### WHAT TO PRODUCE
What you return should match the data below exactly, with no pictures in it.
★ ★ ★ ★ ★ ★ ★
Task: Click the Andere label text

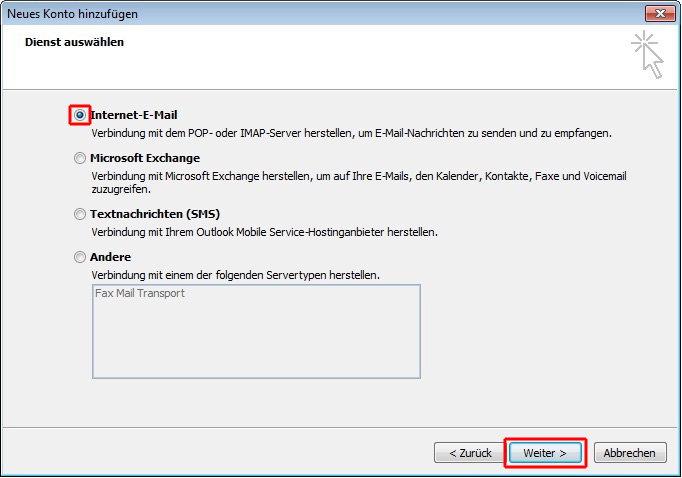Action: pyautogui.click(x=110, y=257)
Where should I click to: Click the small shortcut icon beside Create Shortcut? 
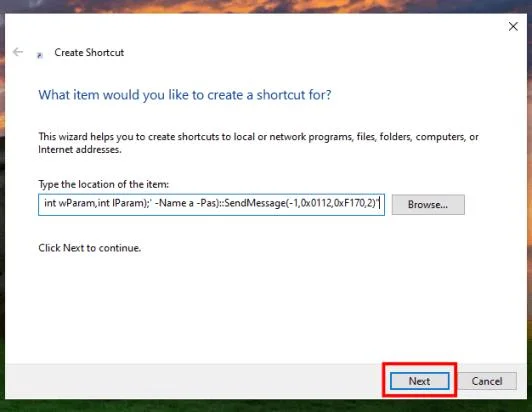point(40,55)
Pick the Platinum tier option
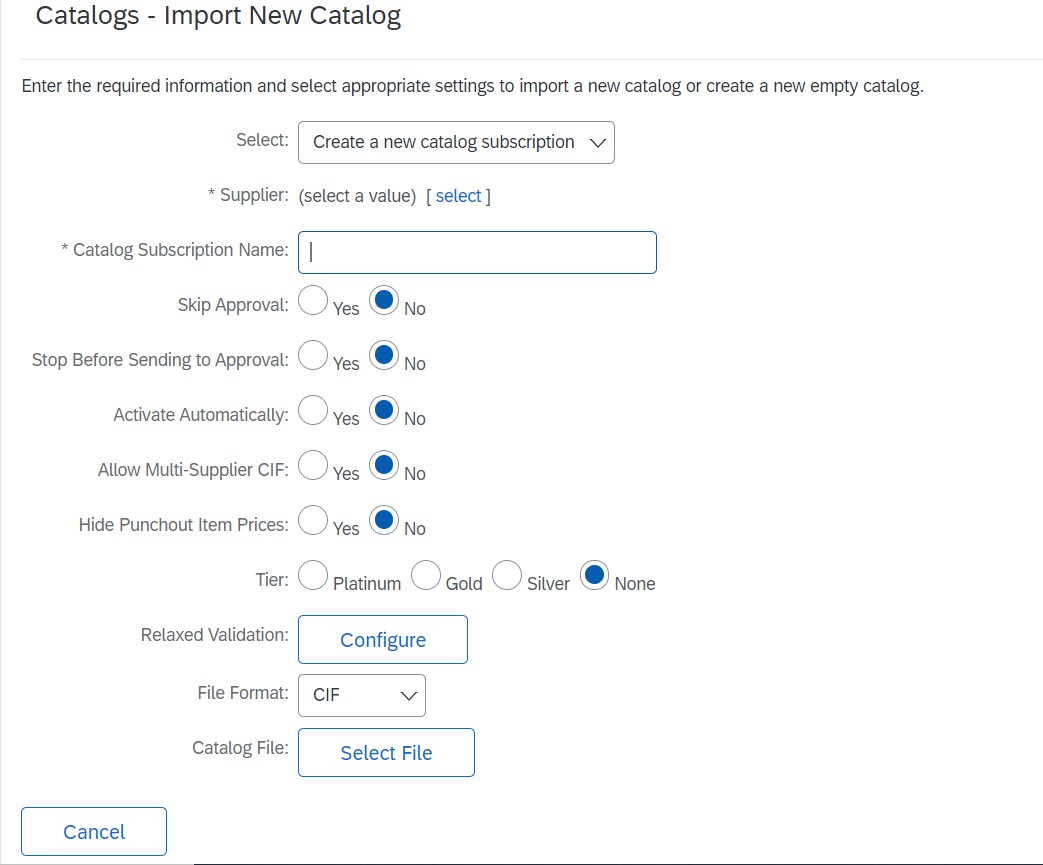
★ ★ ★ ★ ★ ★ ★
### WRITTEN ANSWER
Task: Click the Andere label text

Action: pyautogui.click(x=110, y=257)
Where should I click to: Click the small shortcut icon beside Create Shortcut? 
point(40,55)
Pick the Platinum tier option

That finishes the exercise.